Necesitaba un asunto para mi artículo semanal en LNC, de modo que le rogué:
—Háblame del amor.
—¿Pero no es un blog de ecología? —dijo ella.
—¿Conoces algo más ecológico y ecologista que el amor?—repuse.
Sentados en nuestro banco, en el mirador donde habían ido envejeciendo juntas nuestras miradas, el Atlántico, a nuestros pies, nos abrazaba con gotas de salseiro que el viento depositaba con delicadeza en mi rostro, y en el suyo, iluminado por la misma sonrisa que el primer día, cuando “éramos unos niños” y Patti Smith escribía para nosotros sus canciones.
—Háblame del amor —le supliqué, tecleando versos con mis dedos sobre su hombro desnudo. Ella contuvo la respiración y miró al mar, y el mar paró por un instante el ir y venir de las olas y respetó su silencio.
—Se llamaba Fernando. Nos juramos amor eterno y lo cumplimos hasta su último día. Por medio, una vida que son mil vidas: conocí al que sería mi marido, un buen día nos casamos, tenemos dos hijas preciosas; es un buen marido y un buen padre, la vida ha sido amable conmigo.
—¿Qué pasó con aquel primer amor? —dos gaviotas y un alcatraz detuvieron su vuelo para escuchar la respuesta.
—Fernando comenzó a meterse en las drogas; en aquella época podía habernos pasado a todos, a ti, a mí, ¡qué sabíamos! Le tocó a él: el más guapo, el más risueño, el más cariñoso, el más dulce. El más frágil: los chutes de heroína fueron agrietando su vida como un martillo sobre un cristal delicado. Un día lo encontré en la calle, muy tirado, se acercó a mí y me pidió dinero. Sentí mucha vergüenza y una infinita tristeza.
Mis dedos habían dejado de escribir versos sobre su hombro, atrapados en la quietud de una caricia. Las gaviotas y el alcatraz, posados en el borde del acantilado, nos miraban intrigados.
—No volví a verle. Pasaron más de veinte años. Una mañana, al llegar al hospital, me avisaron en planta que alguien preguntaba por mí en la habitación 3011. Era él, tan desmejorado, tan hundidos los ojos y tan devorado por la enfermedad que me costó reconocerle, pero conservaba la belleza de su primera sonrisa. Estaba solo, sin acompañantes, sin familia. “Terminal —me dijo el médico de guardia—, le quedan días”. Sabía que no podía llorar, al menos no delante de él, ahora que me necesitaba y que sentíamos el mismo amor que nos había unido durante casi cuarenta años.
Una ráfaga de viento nos alborotó el cabello: el de ella, quiero decir. Abajo, al fondo del acantilado, miles de remolinos de espuma lavaban una y otra vez las rocas. Me pareció ver lágrimas en sus ojos y la abracé en silencio.

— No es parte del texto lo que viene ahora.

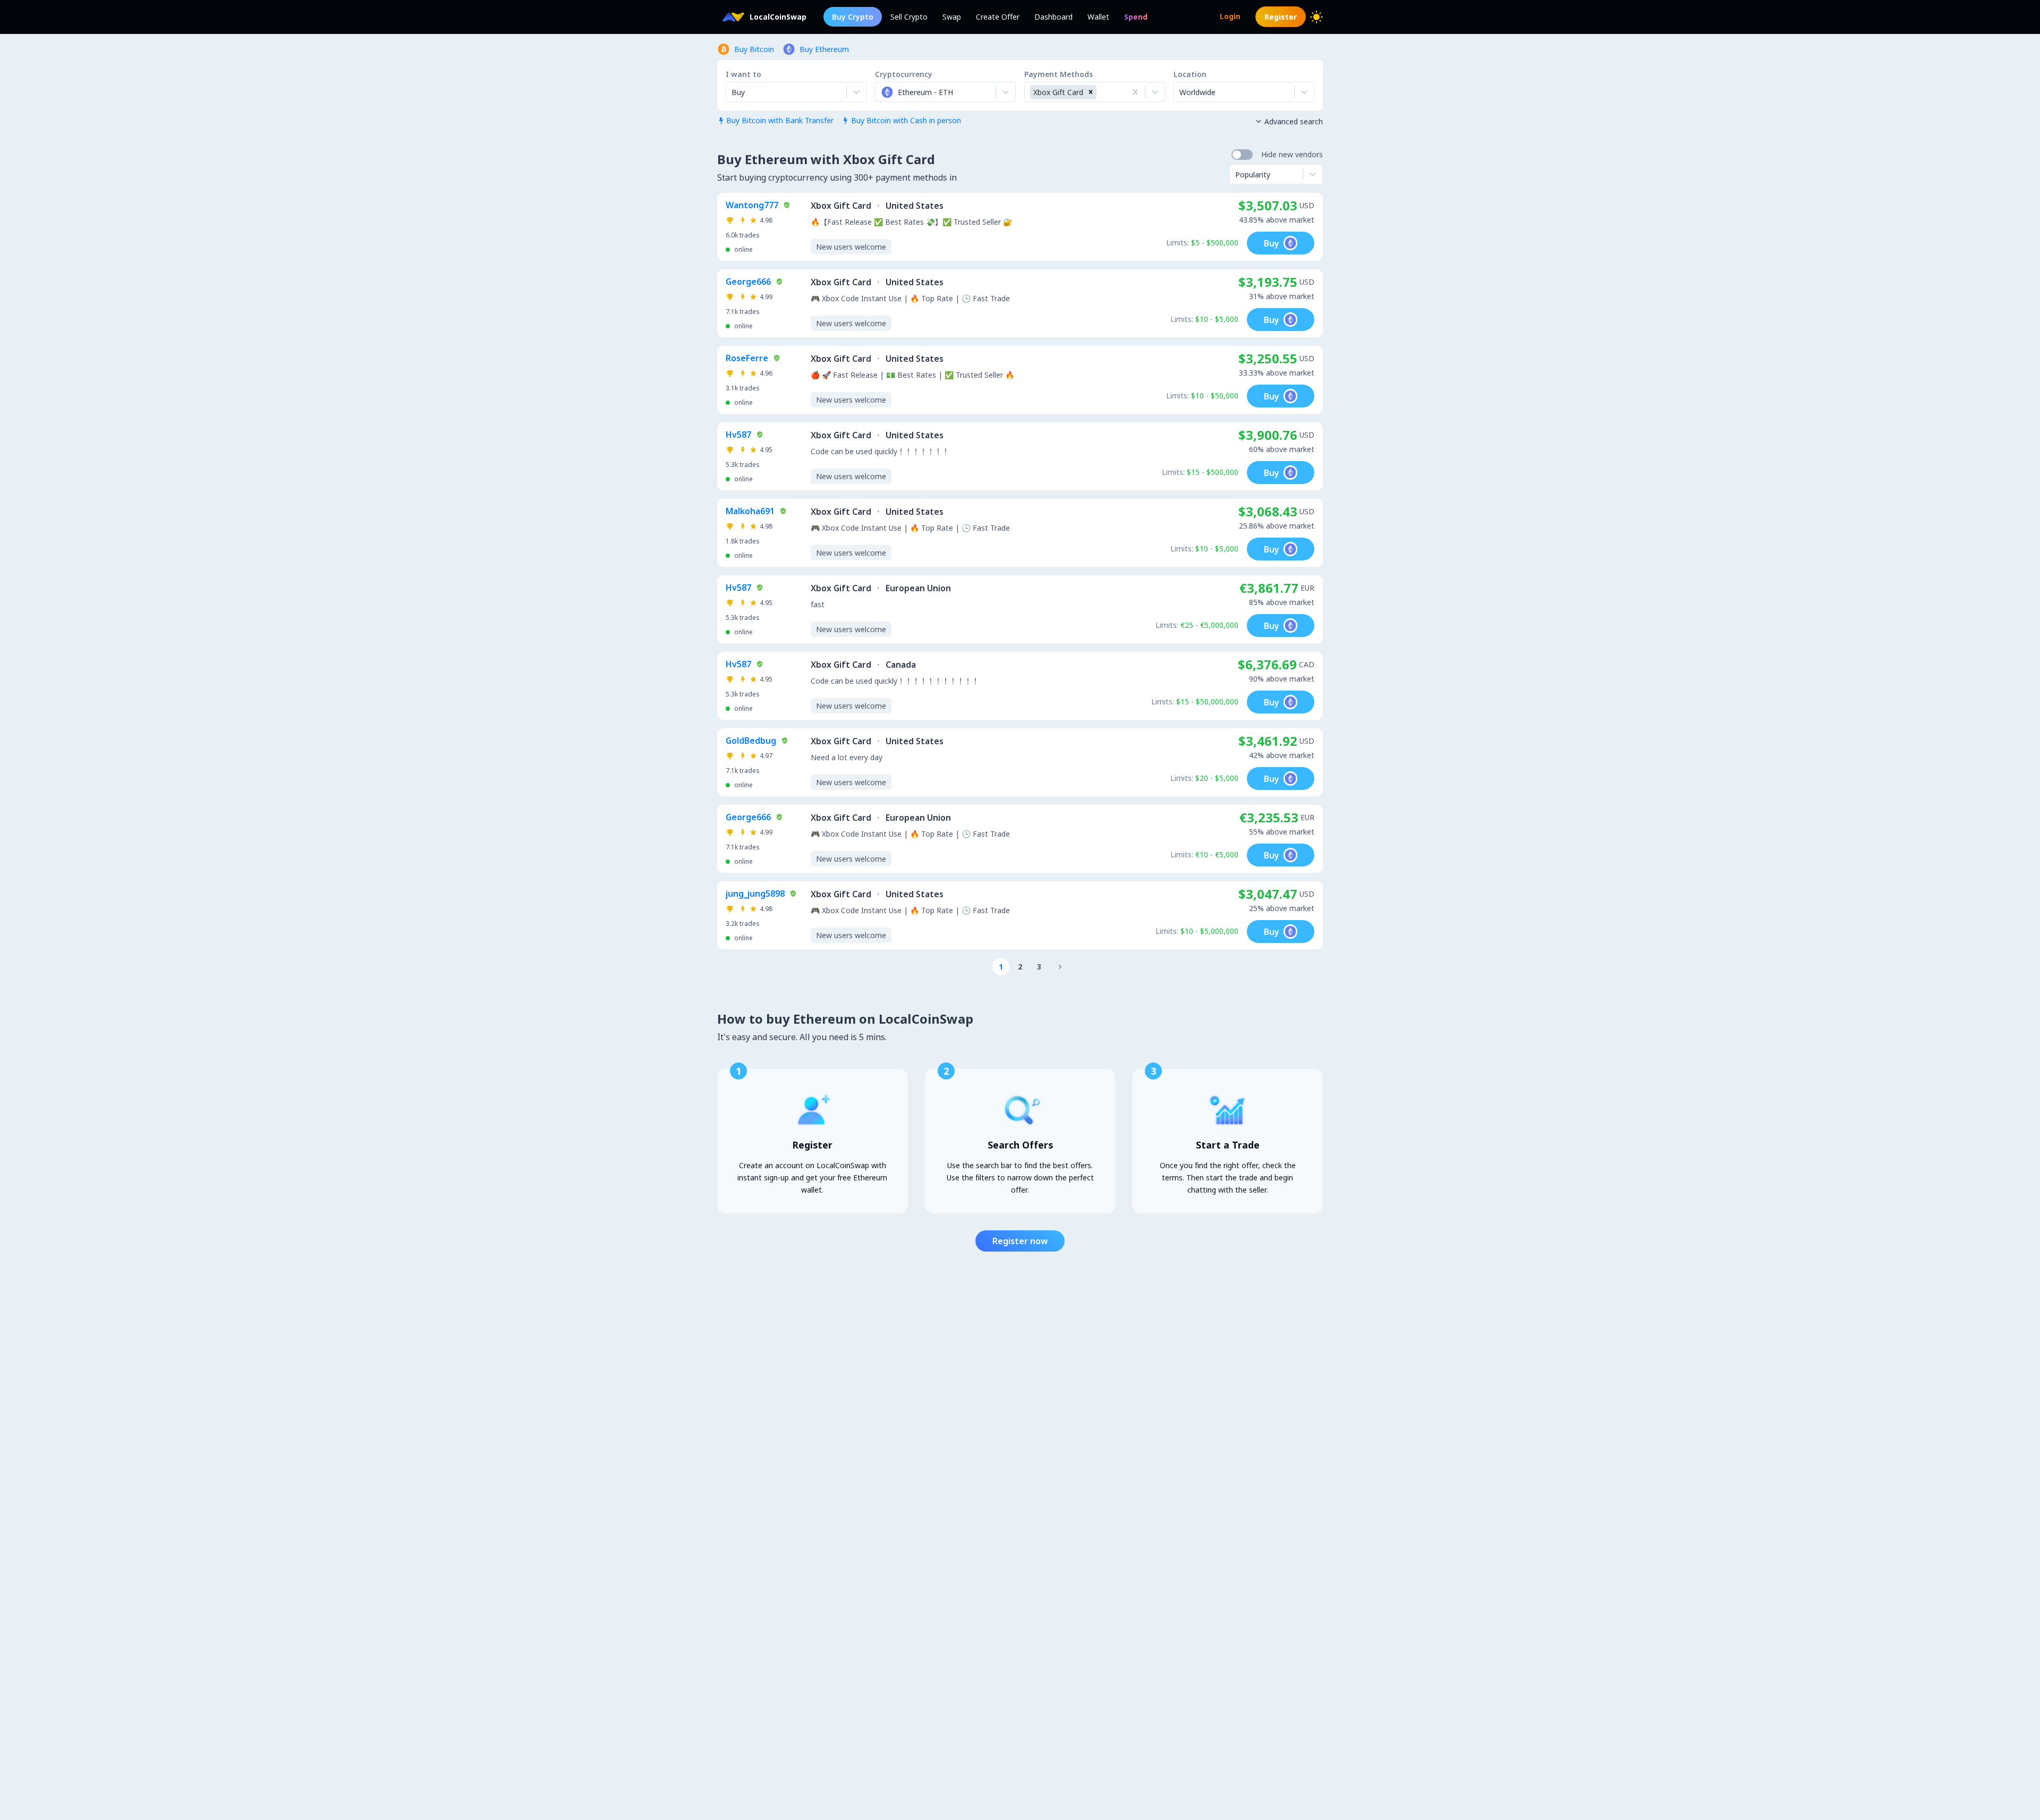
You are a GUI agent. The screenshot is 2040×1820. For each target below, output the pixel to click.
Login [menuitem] (1230, 16)
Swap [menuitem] (951, 17)
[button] (1090, 92)
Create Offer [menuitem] (997, 17)
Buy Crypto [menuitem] (852, 17)
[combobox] (882, 92)
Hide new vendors (1292, 154)
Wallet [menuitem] (1098, 17)
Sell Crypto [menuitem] (909, 17)
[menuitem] (1136, 17)
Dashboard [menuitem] (1053, 17)
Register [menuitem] (1280, 17)
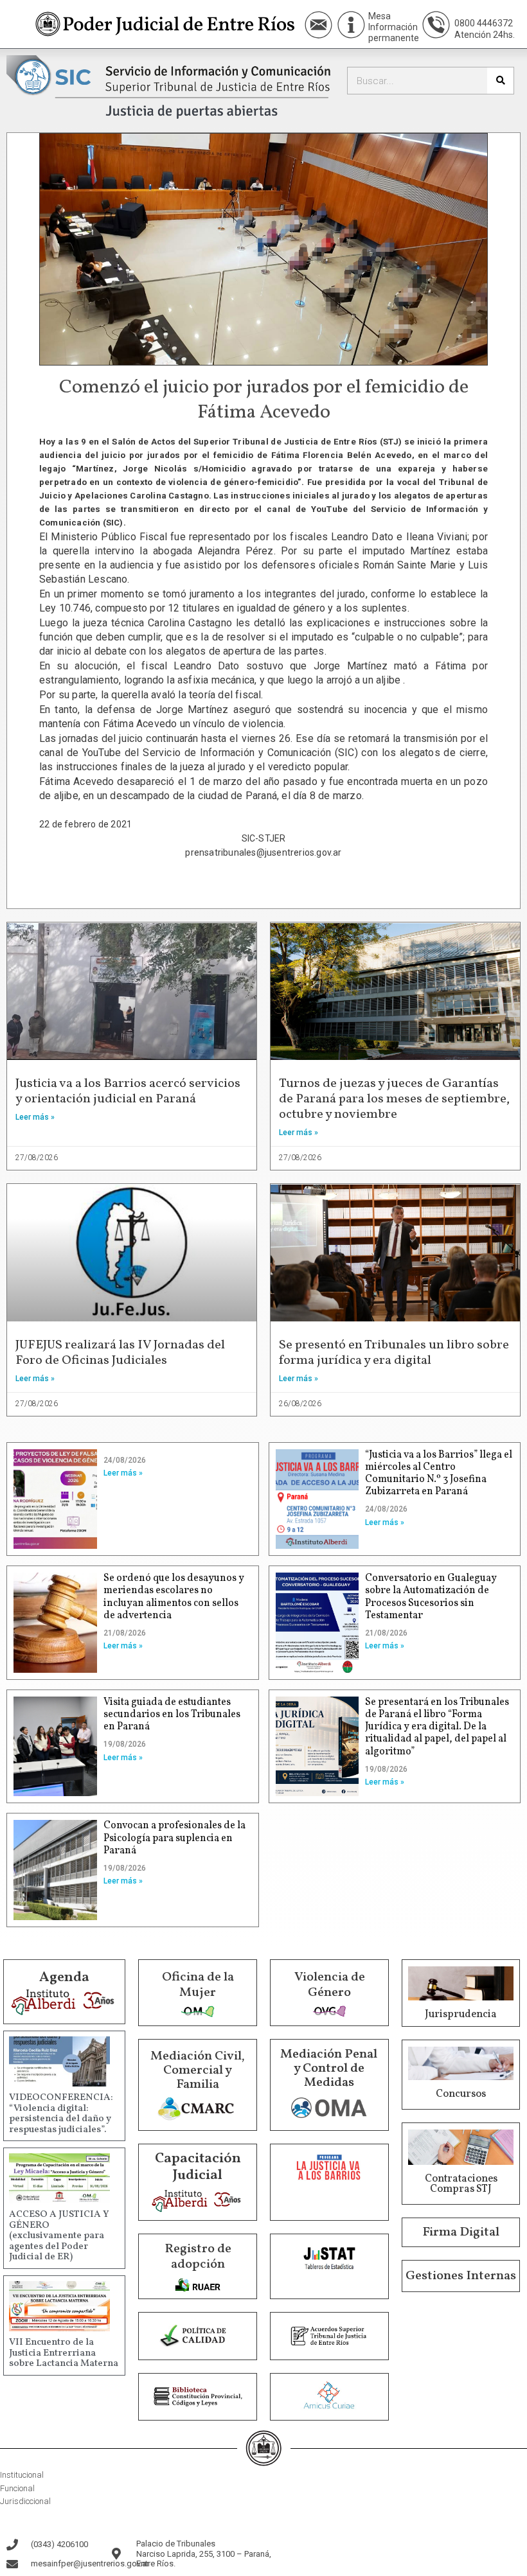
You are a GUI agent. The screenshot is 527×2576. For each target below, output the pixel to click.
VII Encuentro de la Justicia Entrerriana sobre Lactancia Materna (63, 2353)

—Es el viento, tonto, que me hace llorar —dijo, volviendo a su entereza—. Durante treinta años como enfermera, he visto morir a tantos pacientes en mi planta… para el protocolo, Fernando era uno más, cuidados paliativos y esperar. Para mí, había sido la persona más importante de mi vida y los dos lo sabíamos. Nos habíamos sido fieles en el corazón más allá de maridos, hijas, drogas, bosques espesos y desiertos áridos. Supe que si él quería, iba a estar todo el tiempo necesario a la cabecera de su cama. Una tarde me apretó las manos con fuerza, con la poquita fuerza que le quedaba, y me dijo:
—He soñado muchos años con que fueras tú quien me cuidara al llegar este momento y el sueño se ha cumplido. Esa es mi felicidad. Por favor, quiero que estés aquí cuando me muera.
Abrazados en nuestro banco, frente al océano inmenso, el mar de las tinieblas —“Mar por medio, Nueva York”, escribían antiguamente los notarios en la Costa da Morte—, sentí que estaba escuchando la historia de amor más hermosa, y no tan triste, sino verdadera: la verdad de la vida cuando nos mira de frente. El mar acompañaba nuestro silencio, con la mirada perdida en el horizonte: Mar por medio, Nueva York: “Algún día —solíamos decirnos—, iremos a conocer a Patti Smith y a expresarle cuánto la queremos”.
No me atreví a preguntar hasta que ella rasgó el velo del atardecer:
—Vinieron algunos familiares a verle, pero él les dijo que estaba bien acompañado. Le cuidé, le mimé, nos besamos con infinito cariño y no aparté mi mano de su frente. Murió en mis brazos, enamorado.
Otra vez el viento dibujó unas lágrimas en sus mejillas, que borré con una caricia antes de decirle:
—Cuando me llegue la hora, yo también quiero que seas tú quien esté a mi lado.